Zero Touch Provisioning

Each platform that wants its phones to discover their provisioning URL automatically (no on-site touch, no DHCP option, no manual phone configuration) needs ZTP credentials wired to a vendor's redirection service. The ZTP card on a platform's detail page is where super-admins drive that wiring.

The card lists every supported vendor with its current status. For day one only Snom (SRAPS) is registered.

Onboard

Use Onboard the first time a platform needs ZTP for a vendor.

  1. Open the platform's detail page in the admin portal.
  2. In the Zero Touch Provisioning card, find the vendor row showing Not configured.
  3. Click Onboard and confirm.

The action creates the vendor-side child company for this platform, generates per-platform credentials, and stores them encrypted. The card flips to Configured and shows the company identifier and last-set timestamp.

Onboard is idempotent. Running it on an already-onboarded platform reports "Already onboarded" and does not create a duplicate vendor entity.

Rotate

Use Rotate when credentials may have been exposed or as a routine refresh.

  1. In the vendor row showing Configured, click Rotate and confirm.

The action generates new vendor-side credentials and replaces the encrypted blob in one atomic step. Existing endpoint registrations continue to function — there is no need to restart the API and no on-device action is required.

Disable

Use Disable to turn ZTP off for one vendor on a platform without affecting other vendors.

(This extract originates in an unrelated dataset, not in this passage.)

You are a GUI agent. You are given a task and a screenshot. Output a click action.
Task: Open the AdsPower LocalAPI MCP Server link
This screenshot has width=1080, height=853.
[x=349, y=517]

  1. In the vendor row showing Configured, click Disable and confirm.

The action revokes vendor-side access and clears the credentials for that vendor on this platform. Other vendors on the same platform are untouched. Phones that were already pointed at our provisioning URL keep working until the next factory reset; from that point on they will fall back to whatever discovery method is available locally.

Acting on errors

If an action fails, the card renders the underlying error inline. Common cases:

  • "Reseller credentials not configured in this environment" — the environment is missing the SSM-stored vendor reseller credentials. Seed them and try again.
  • "Account has no provisioning token" (or similar) — the platform is missing a runtime prerequisite the orchestrator can't fix on its own. Resolve the prerequisite (typically by setting up the platform's first account) and retry.

Buttons stay disabled while a request is in flight, so a double click cannot fire two SRAPS round-trips.